Each treatment has its strengths and weaknesses; therefore, the treatment to use is decided by considering age, plan to become pregnant in the future, as well as the size, location, and number of uterine myoma, along with the presence of adhesions. We recommend that you get fully explained about these by your doctor and well convinced before receiving any treatment (Table 1).

Table 1 Treatment of uterine myoma

Uterine myoma No treatment required Follow-up
Treatment required Pharmaco-
Symptomatic treatment ・Iron preparation
・Non-steroidal anti-inflammatory drug
・Low-dose estrogen/progestin combination drug (LEP preparation)
・Intrauterine progesterone release system
pause therapy
・GnRH (gonadotropin-releasing hormone) agonist and antagonist
Surgery Wish to become pregnant ・Uterine myomectomy
・Hysteroscopic uterine myomectomy
No wish to become pregnant ・Total hysterectomy
・Uterine myomectomy
・Hysteroscopic uterine myomectomy
・Hysteroscopic endometrial ablation (MEA)
・Uterine artery embolization (UAE)

Because uterine myoma is benign, patients often do not require any treatment. Treatment may be considered if any symptoms are degrading the quality of life. However, receiving treatments such as surgery does not always eliminate symptoms. As it rarely enlarges after menopause with worsened symptoms, you should consult with your doctor about the need for hospital visits and treatments.

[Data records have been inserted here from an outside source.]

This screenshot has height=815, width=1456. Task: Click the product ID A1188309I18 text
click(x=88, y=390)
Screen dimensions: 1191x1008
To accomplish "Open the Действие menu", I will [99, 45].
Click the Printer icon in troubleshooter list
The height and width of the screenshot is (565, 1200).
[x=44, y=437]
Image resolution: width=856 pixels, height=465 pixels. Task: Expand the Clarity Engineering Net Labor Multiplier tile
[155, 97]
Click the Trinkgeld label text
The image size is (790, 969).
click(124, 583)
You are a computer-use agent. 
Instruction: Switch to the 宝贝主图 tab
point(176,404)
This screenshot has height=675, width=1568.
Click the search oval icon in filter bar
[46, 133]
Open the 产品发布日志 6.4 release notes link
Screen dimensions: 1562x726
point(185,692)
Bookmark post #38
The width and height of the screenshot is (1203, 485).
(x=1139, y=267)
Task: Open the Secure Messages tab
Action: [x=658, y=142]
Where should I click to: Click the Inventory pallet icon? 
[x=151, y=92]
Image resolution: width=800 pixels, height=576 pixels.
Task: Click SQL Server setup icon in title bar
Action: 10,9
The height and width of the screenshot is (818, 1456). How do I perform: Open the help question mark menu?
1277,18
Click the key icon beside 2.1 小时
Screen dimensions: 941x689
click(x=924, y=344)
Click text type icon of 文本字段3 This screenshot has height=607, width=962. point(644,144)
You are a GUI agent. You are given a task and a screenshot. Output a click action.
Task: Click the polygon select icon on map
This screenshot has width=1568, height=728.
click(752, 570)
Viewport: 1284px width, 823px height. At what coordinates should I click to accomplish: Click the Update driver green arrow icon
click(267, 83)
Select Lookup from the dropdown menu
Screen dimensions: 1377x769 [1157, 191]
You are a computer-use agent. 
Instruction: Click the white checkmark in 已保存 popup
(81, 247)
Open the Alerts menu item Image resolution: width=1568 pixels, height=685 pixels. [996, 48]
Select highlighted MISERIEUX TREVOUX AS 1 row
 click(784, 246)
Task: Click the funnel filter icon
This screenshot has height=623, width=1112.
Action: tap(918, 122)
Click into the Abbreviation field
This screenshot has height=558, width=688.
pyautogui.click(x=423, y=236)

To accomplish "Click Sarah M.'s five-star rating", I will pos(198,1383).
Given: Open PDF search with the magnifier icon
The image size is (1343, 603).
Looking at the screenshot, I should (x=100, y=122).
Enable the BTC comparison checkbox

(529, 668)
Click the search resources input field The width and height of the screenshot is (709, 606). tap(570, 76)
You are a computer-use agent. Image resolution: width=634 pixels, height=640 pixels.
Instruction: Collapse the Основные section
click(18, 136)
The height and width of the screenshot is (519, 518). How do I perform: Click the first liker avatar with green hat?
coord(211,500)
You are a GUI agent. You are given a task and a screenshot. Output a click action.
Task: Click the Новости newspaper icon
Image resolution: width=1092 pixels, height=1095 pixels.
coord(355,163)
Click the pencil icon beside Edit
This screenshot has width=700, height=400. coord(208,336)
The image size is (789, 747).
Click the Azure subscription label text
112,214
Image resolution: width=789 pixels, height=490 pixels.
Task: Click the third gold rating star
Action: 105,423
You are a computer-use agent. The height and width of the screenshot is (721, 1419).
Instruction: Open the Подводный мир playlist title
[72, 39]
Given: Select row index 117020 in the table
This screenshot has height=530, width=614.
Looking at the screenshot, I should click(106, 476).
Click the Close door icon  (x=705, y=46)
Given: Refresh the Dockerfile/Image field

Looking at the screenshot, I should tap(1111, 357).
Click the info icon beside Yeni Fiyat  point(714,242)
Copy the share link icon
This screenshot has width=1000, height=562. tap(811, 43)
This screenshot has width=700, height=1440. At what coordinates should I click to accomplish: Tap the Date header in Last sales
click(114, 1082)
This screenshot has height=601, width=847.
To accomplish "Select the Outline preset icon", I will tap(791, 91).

[In case of complication of pregnancy with uterine myoma]
Uterine myoma may be found only after being aware of pregnancy. Pregnancy may proceed normally without any problem even if complicated with uterine myoma, whereas preterm birth, degeneration of uterine myoma, labor disorders, or postpartum bleeding may occur. Conservative therapy and follow-up are often performed for uterine myoma during pregnancy. Please discuss well on the necessity and safety of surgical treatments during pregnancy with your doctor to decide whether to receive it after its full understanding.